'''

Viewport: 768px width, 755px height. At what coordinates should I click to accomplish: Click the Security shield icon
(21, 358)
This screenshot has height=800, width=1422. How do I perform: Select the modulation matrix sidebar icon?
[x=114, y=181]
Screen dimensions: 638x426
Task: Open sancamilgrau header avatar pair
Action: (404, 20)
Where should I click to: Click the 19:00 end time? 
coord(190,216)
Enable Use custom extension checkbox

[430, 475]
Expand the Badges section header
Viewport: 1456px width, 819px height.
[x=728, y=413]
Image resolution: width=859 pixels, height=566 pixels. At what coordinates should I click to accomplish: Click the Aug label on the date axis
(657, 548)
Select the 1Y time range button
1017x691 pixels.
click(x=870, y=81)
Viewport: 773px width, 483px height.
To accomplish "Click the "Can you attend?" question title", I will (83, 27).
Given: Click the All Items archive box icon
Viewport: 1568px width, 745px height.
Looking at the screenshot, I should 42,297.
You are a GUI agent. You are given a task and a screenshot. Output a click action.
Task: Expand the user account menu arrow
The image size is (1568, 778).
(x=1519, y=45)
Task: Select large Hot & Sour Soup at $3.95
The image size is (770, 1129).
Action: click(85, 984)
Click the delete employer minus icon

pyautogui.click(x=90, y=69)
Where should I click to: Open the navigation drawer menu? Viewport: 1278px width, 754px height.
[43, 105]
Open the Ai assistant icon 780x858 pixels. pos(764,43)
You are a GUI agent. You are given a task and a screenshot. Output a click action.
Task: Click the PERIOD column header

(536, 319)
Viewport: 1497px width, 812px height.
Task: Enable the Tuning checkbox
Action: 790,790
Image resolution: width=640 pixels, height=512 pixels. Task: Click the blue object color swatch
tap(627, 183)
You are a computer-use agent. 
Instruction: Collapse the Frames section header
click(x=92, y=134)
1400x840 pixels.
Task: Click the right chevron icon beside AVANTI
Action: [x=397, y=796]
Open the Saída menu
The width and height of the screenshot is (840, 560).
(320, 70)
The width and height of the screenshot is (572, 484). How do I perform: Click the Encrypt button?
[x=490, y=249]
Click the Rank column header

'''

Among the entries, find every line holding "Expand" and return it.

#### Task output:
Expand the Badges section header
Task: Expand the user account menu arrow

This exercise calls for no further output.